▶ _AIM_
Reproduce the part of the listing that opens with the line containing "You are a computer-use agent." and closes with the line containing "coord(140,1013)", with both of those lines included. Multiply every coordinate in the answers by 1.25 and round to whole numbers, with halves rounded up, and leave out the pictures.

▶ _GIVEN DATA_
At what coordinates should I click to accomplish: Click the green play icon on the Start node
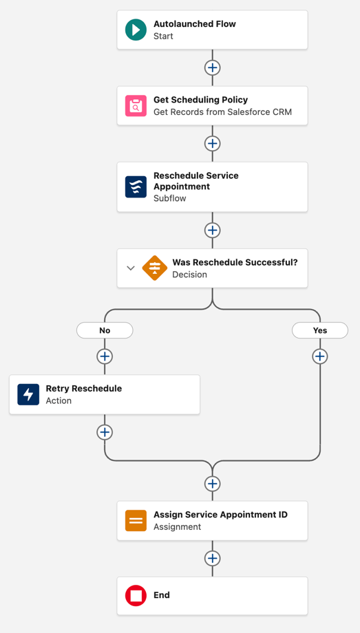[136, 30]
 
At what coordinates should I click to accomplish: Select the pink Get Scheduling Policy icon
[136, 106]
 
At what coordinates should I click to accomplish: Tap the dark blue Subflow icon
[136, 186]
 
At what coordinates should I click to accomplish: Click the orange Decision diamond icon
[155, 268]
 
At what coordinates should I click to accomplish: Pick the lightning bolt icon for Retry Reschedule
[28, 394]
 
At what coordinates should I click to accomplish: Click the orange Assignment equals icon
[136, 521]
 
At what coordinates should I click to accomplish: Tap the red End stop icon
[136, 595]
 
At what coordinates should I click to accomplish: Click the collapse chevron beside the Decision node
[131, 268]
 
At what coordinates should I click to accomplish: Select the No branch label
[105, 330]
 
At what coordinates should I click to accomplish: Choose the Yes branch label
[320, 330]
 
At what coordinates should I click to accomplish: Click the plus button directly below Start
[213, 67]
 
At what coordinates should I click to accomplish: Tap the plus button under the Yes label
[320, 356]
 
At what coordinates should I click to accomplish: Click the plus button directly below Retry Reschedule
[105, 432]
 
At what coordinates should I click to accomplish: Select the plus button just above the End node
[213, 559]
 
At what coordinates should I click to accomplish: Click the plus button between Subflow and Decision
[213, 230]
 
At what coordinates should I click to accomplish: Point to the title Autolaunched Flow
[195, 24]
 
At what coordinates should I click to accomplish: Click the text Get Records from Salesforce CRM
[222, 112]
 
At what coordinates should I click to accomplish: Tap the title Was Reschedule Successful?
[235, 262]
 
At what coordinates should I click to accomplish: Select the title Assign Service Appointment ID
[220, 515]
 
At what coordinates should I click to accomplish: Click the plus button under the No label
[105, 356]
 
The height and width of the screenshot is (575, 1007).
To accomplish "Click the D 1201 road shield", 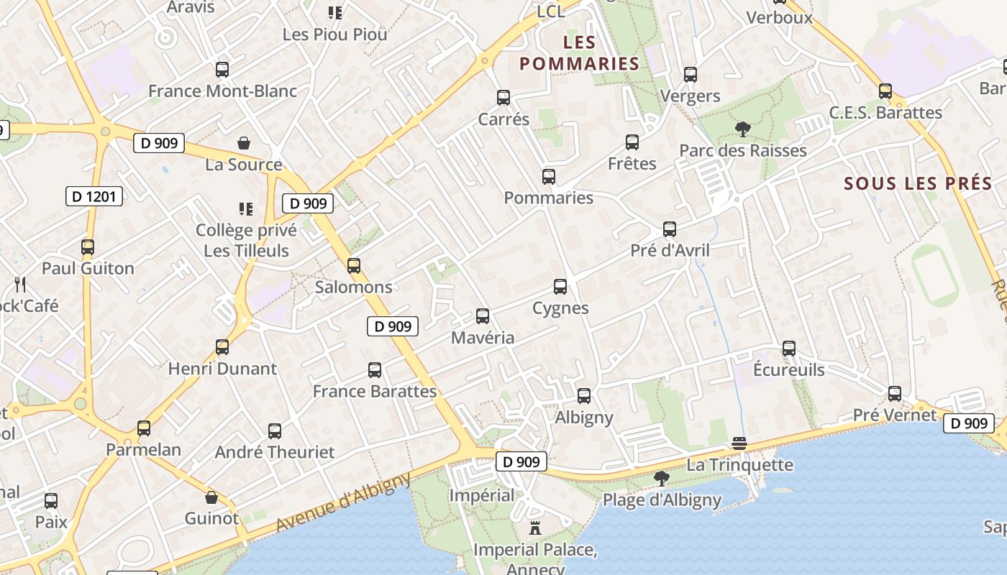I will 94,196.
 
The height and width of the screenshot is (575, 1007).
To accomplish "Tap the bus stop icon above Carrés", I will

--

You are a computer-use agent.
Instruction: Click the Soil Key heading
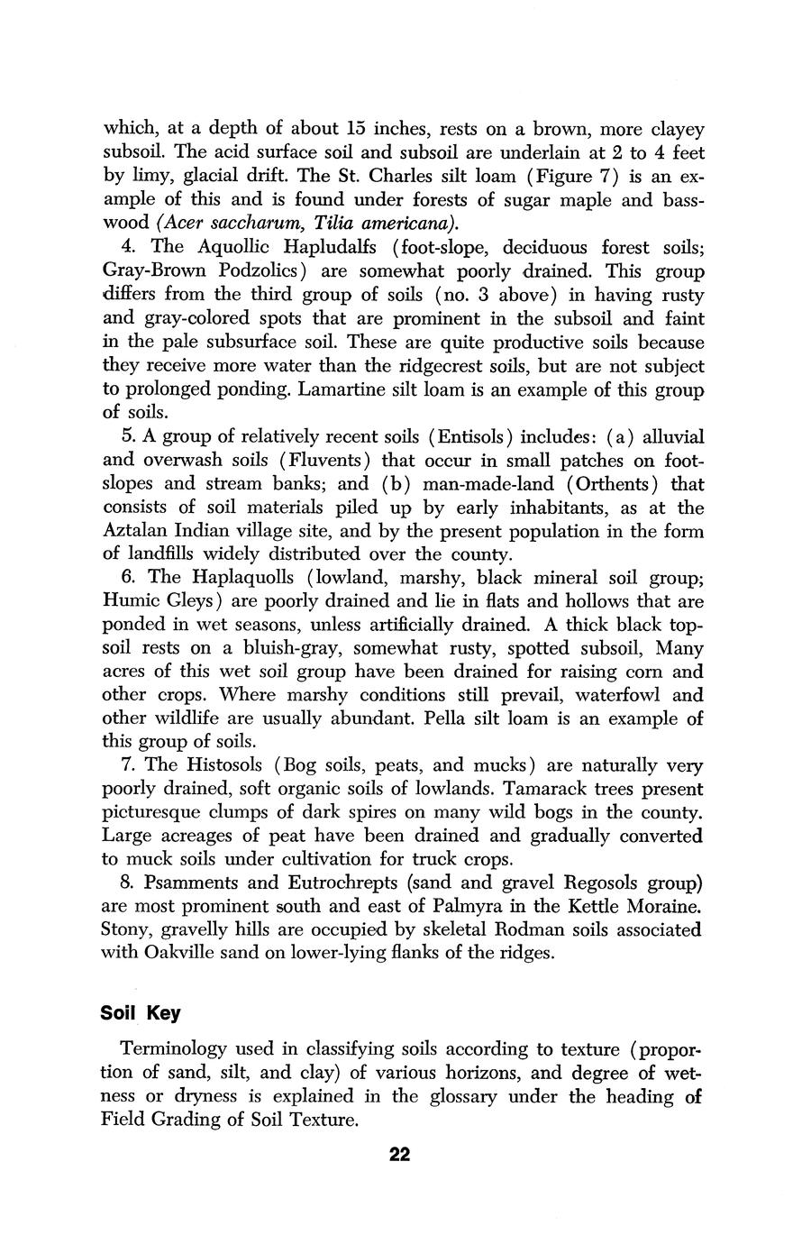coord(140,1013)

▶ _ANSWER FOR THE TASK_
You are a computer-use agent.
Instruction: Click the Soil Key heading
coord(175,1266)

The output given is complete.